Blanca and Smoky had reached the foot of the altar, flanked by Renaissance-era pulpits. Smoky did not show any signs of excitement. He had yet to catch the scent of human death.
Teresa and Marini, meanwhile, headed for the basilica’s frescoed crypt, which was next to the apse commissioned by the patriarch Maxentius. In the fresco that adorned the dome of the apse, the Mother of God looked at her Son with aching tenderness as she offered him to humanity.
Walking down the steps that led to the crypt was like crossing a threshold in time and reemerging at the other end in the low light and warm hues of twelfth-century medieval soils and ochers. The walls and the low vaulted roof were covered in frescoes depicting salient episodes from Christian history and from the birth of Christianity in Aquileia. In the alcoves, scenes from the crucifixion of Christ and the passion of the early martyrs were reminiscent of the canons of Byzantine art.
“Who are they?” asked Marini, his face right up against a fresco showing two men getting beheaded.
Teresa pointed at the urns stored in a nearby cabinet.
“It’s them, probably.

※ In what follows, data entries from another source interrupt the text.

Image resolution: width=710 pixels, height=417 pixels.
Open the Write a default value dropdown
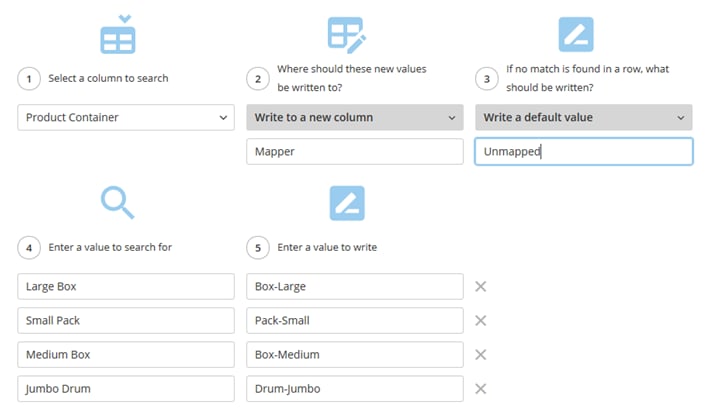(584, 117)
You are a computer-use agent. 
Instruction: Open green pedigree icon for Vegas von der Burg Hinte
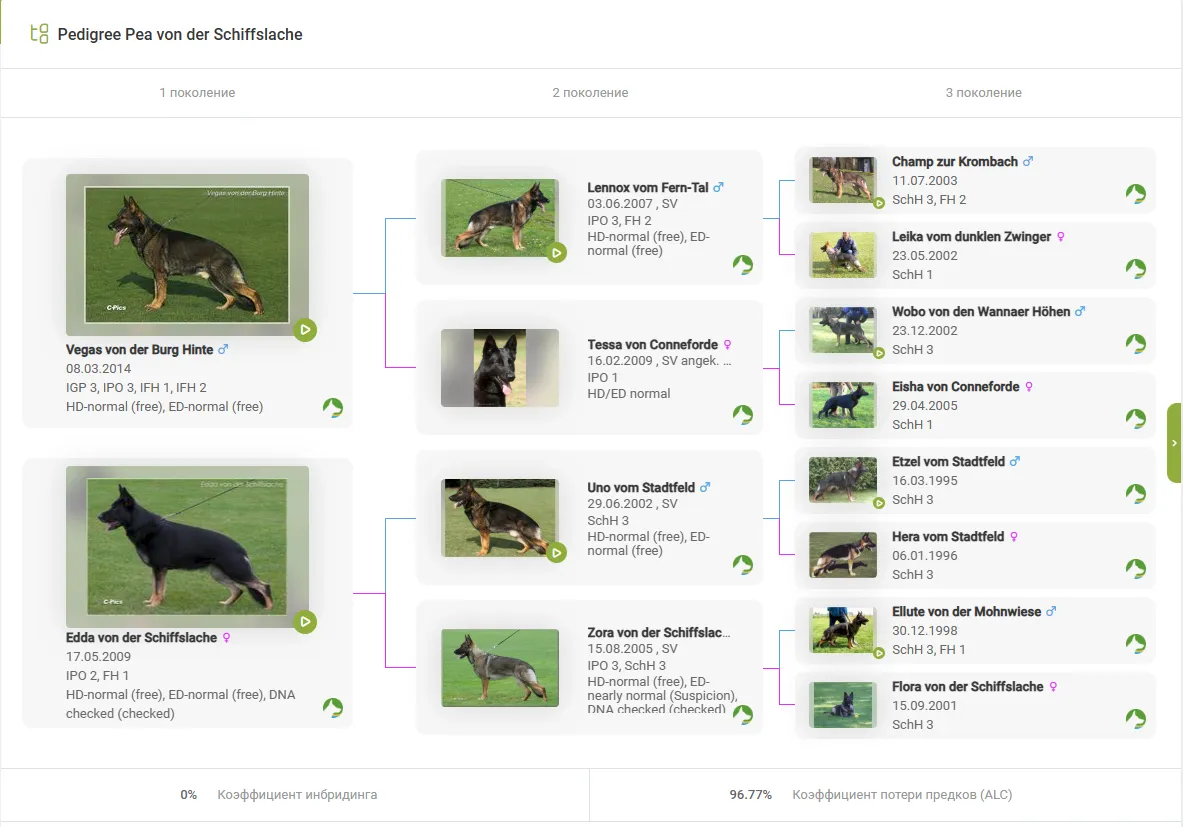332,407
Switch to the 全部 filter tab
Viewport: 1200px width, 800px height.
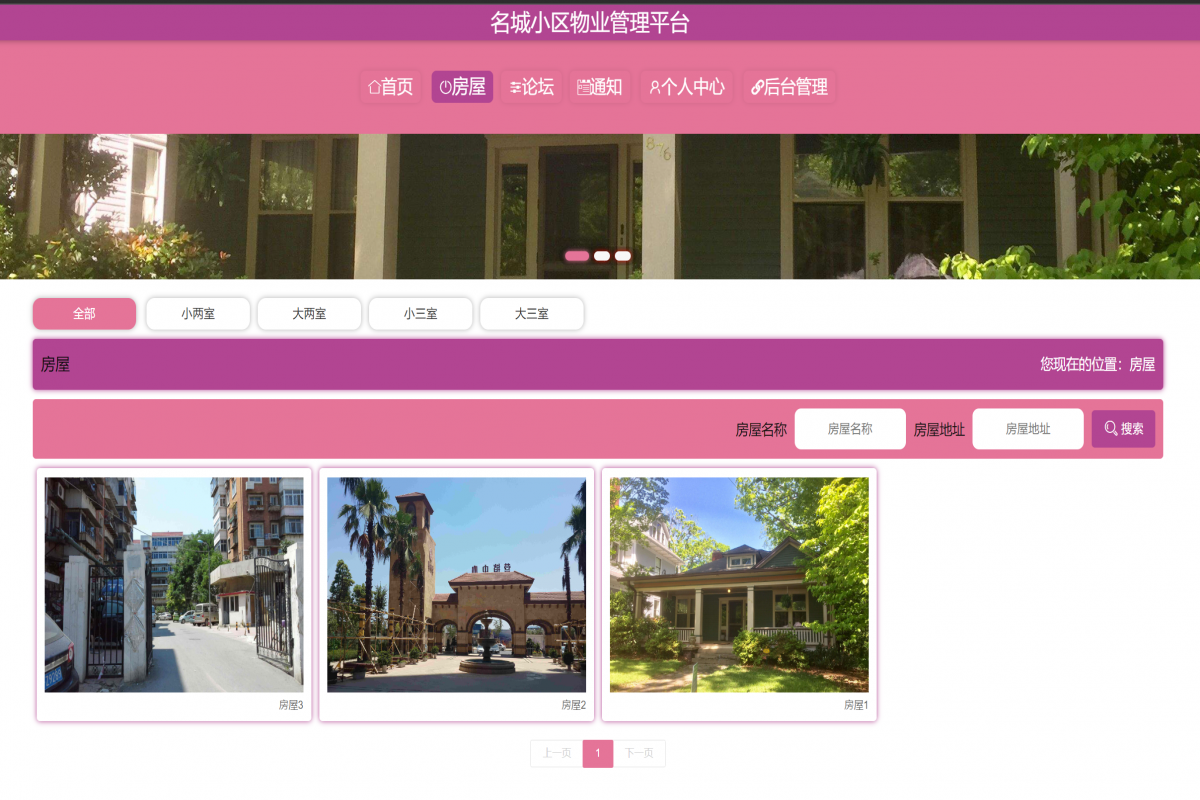point(84,313)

Martyrs.”
“This place is astonishing.”
Teresa wasn’t sure whether he was referring to life and death, or to the artistic treasures that had survived the passage of time.
A curtain situated at hip height showed two battling knights spurring their horses to a gallop. One of the two seemed to be wearing the robes of a Templar. He was the one doing the chasing, while the other knight was turning around to shoot an arrow at his enemy.
It wasn’t the first time Teresa had seen this kind of image, but at this new stage of her life, she found something of herself in it, too. She had hunted. She had chased. Now the arrow was about to be fired at her, even as she doggedly clung to the saddle and insisted on continuing the chase.
Teresa looked for the fresco of the Dormition of the Virgin, a scene which had become increasingly rare in the history of religious iconography. Few were interested in the death of the Mother. The fresco showed her Son watching over her body and cradling her soul in his arms, swaddled like a newborn. To Teresa, it all seemed almost painfully tender.
When the moment arrived, who would hold her in a comforting embrace?
“Shall we go, Superintendent?”
Teresa managed with some difficulty to tear herself away from her musings.
They emerged from the crypt and returned to the floor of the basilica. The girl and her dog had nearly completed their first circuit of the perimeter. Teresa had always been impressed by how perfectly coordinated they were, how very few words (never stern and always kind) they seemed to need in order to communicate, and by the instinctive understanding that bound them.
She leaned against the balustrade, her eyes fixed on the young woman.
“She says she wants nothing to do with Lona. He makes her anxious.”